Passage provided
>> Start

R/nest_for_ard.R
In cards: Analysis Results Data

Documented in nest_for_ard .nesting_rename_ard_columns

#' ARD Nesting
#'
#' @description
#' This function is similar to [tidyr::nest()], except that it retains
#' rows for unobserved combinations (and unobserved factor levels) of by
#' variables, and unobserved combinations of stratifying variables.
#'
#' The levels are wrapped in lists so they can be stacked with other types
#' of different classes.
#'
#' @param data (`data.frame`)\cr
#'   a data frame
#' @param by,strata (`character`)\cr
#'   columns to nest by/stratify by. Arguments are similar,
#'   but with an important distinction:
#'
#'   `by`: data frame is nested by **all combinations** of the columns specified,
#'   including unobserved combinations and unobserved factor levels.
#'
#'   `strata`: data frame is nested by **all _observed_ combinations** of the
#'   columns specified.
#'
#'   Arguments may be used in conjunction with one another.
#' @param key (`string`)\cr
#'   the name of the new column with the nested data frame. Default is `"data"`.

>> End

Data lines
>> Start

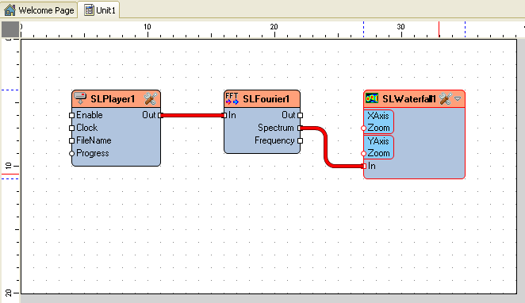Select the YAxis Zoom pin on SLWaterfall1
525x303 pixels.
pyautogui.click(x=364, y=154)
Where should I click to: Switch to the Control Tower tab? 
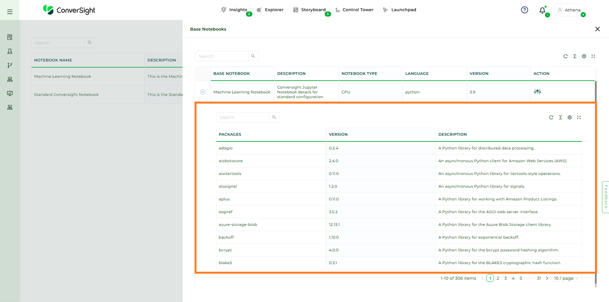[x=354, y=10]
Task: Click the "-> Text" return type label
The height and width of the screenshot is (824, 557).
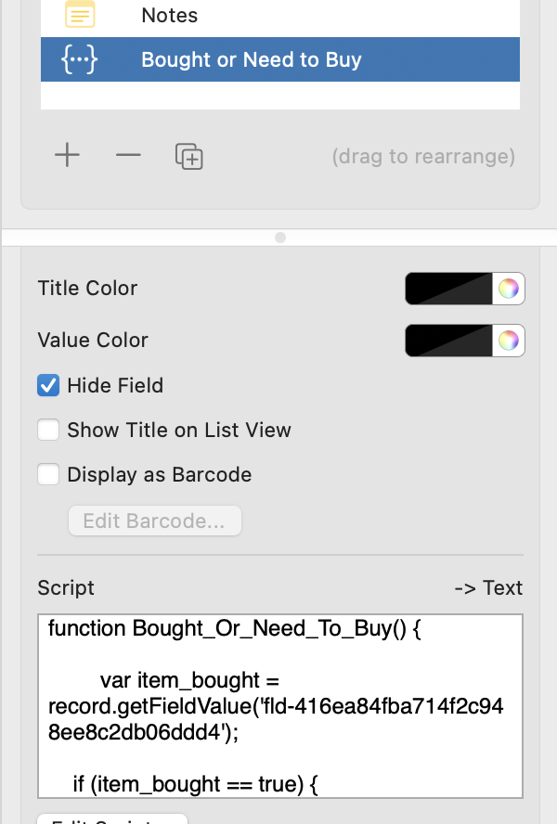Action: click(488, 588)
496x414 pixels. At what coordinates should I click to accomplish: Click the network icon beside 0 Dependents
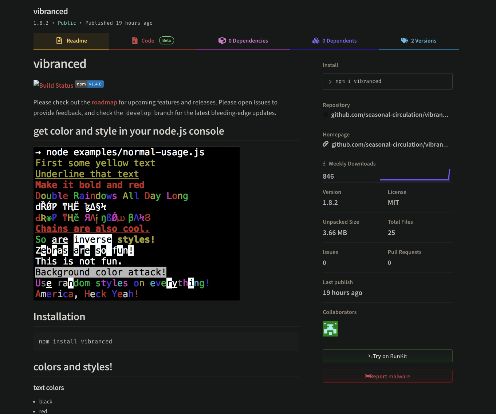coord(315,40)
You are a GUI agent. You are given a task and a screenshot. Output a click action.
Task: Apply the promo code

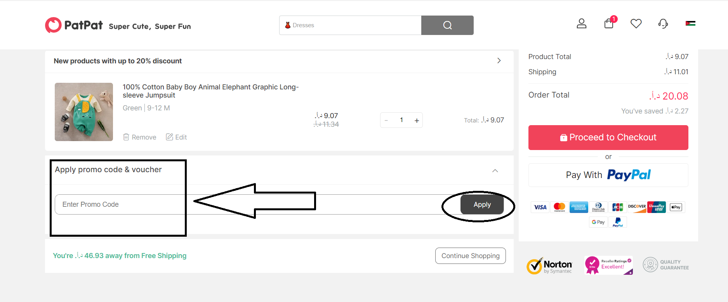482,204
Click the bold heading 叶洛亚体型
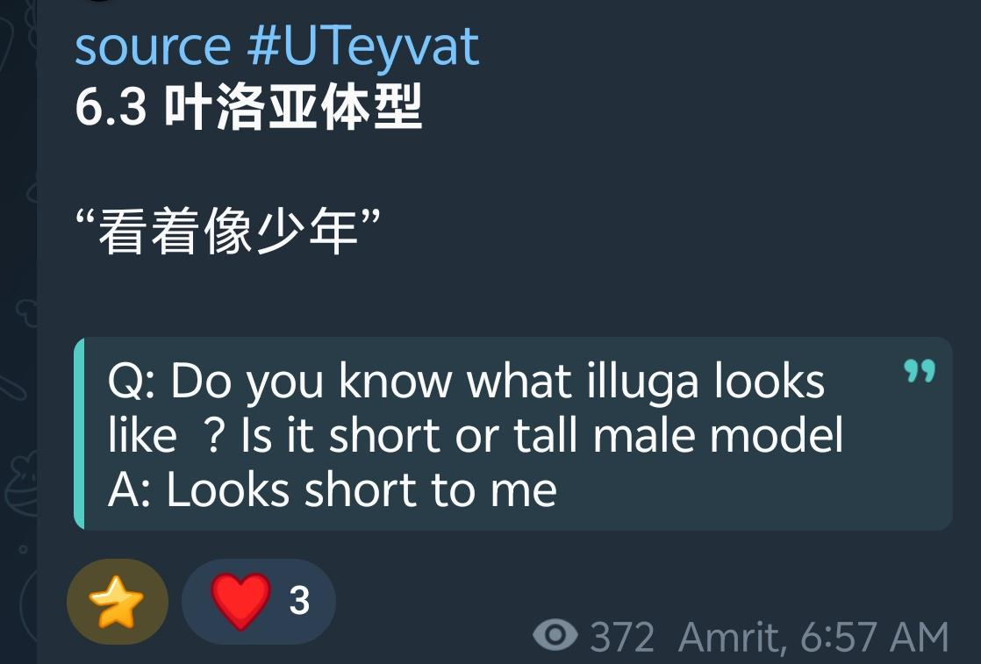 [x=293, y=108]
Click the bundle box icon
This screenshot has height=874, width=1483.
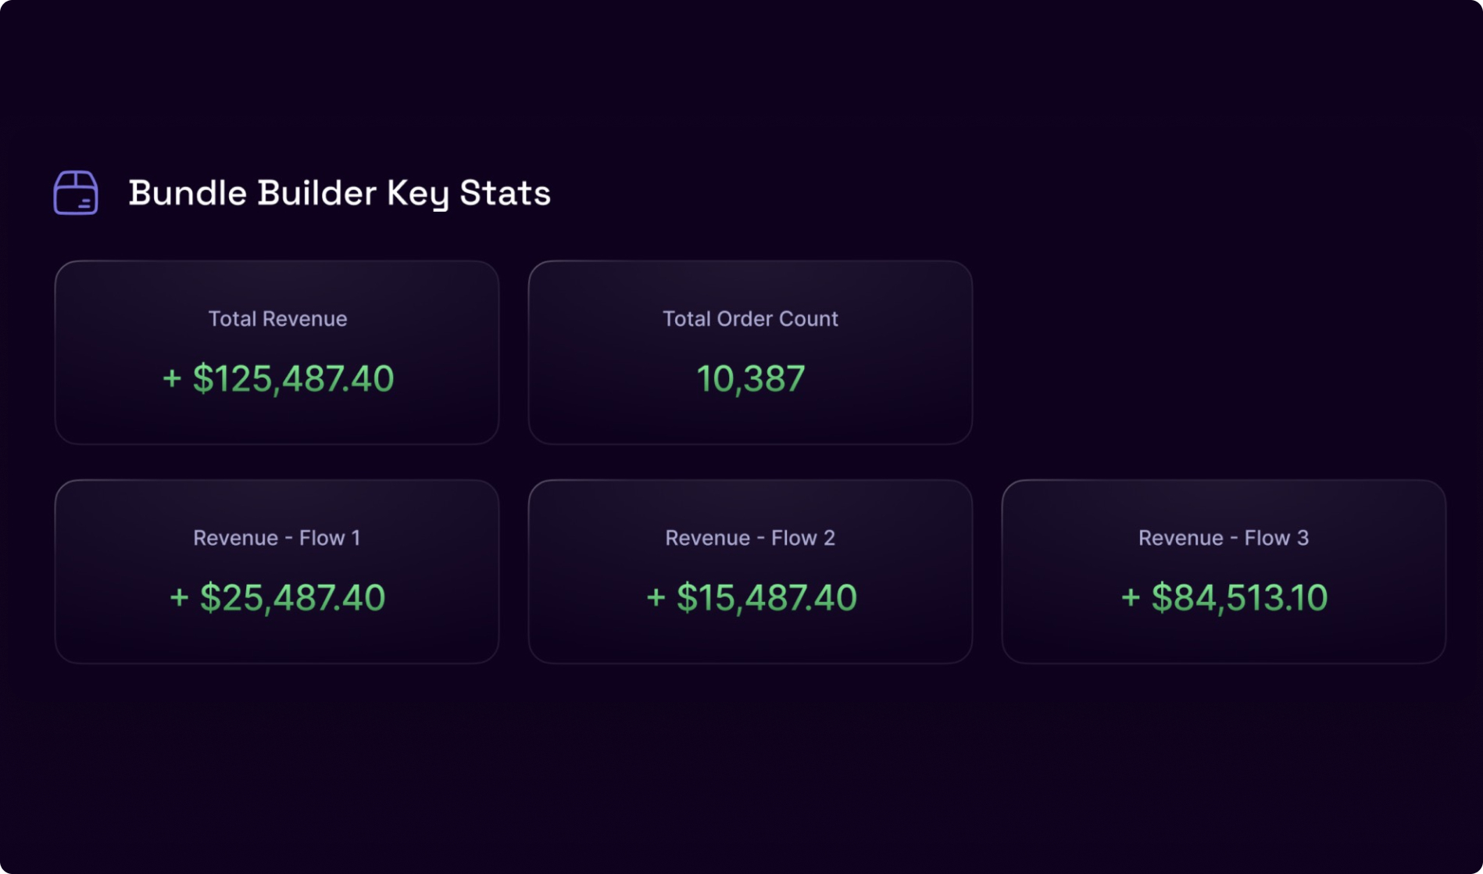coord(76,192)
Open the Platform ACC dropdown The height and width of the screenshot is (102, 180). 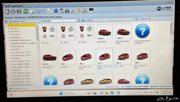coord(31,21)
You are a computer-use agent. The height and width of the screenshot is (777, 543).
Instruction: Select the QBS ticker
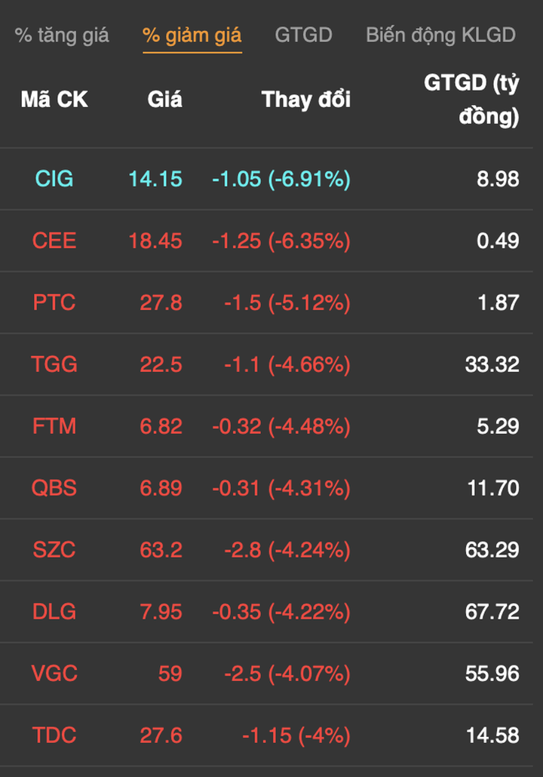pos(54,488)
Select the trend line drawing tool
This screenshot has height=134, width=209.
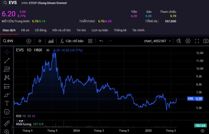coord(7,60)
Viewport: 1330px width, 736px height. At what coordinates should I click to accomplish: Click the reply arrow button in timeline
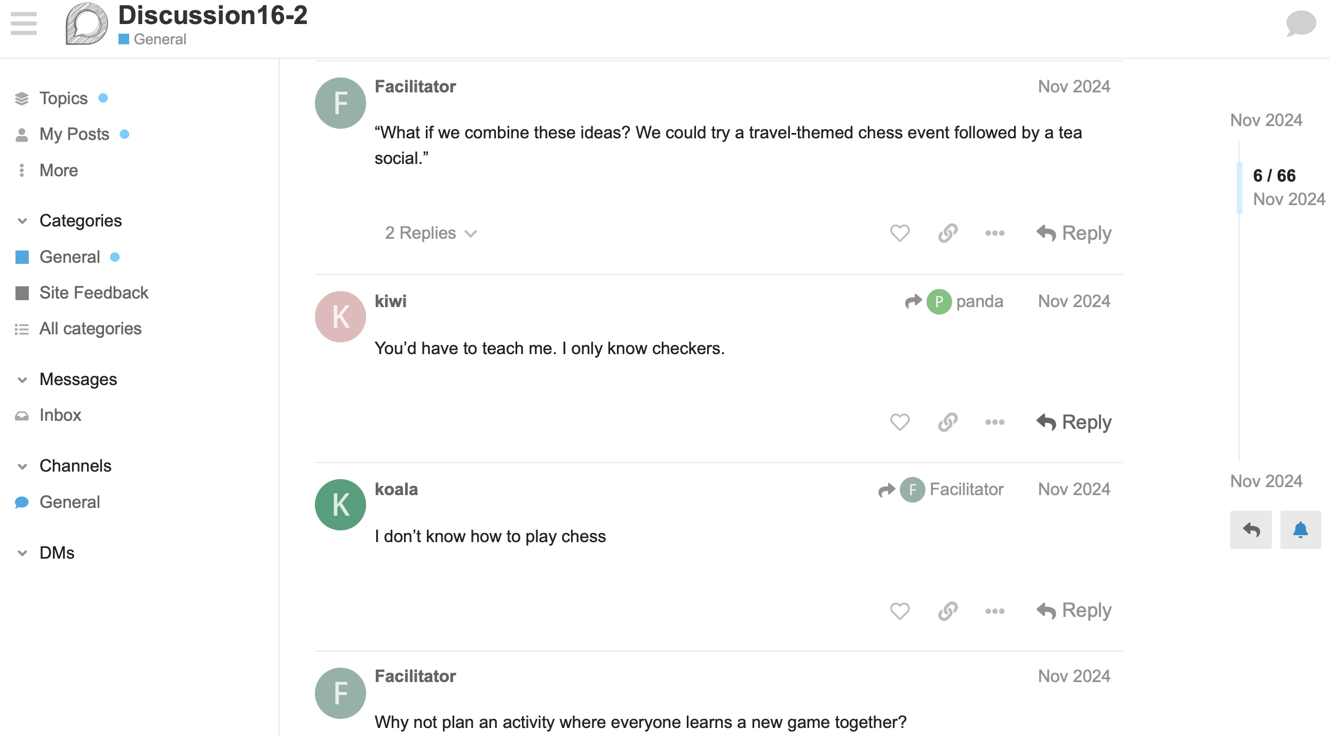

>> End

Task to carry out
According to the ARD nesting documentation, why does the function wrap the levels in lists? Answer in one to three sentences. The items are separate from the ARD nesting documentation.

Completed task
The levels are wrapped in lists so they can be stacked with other types of different classes.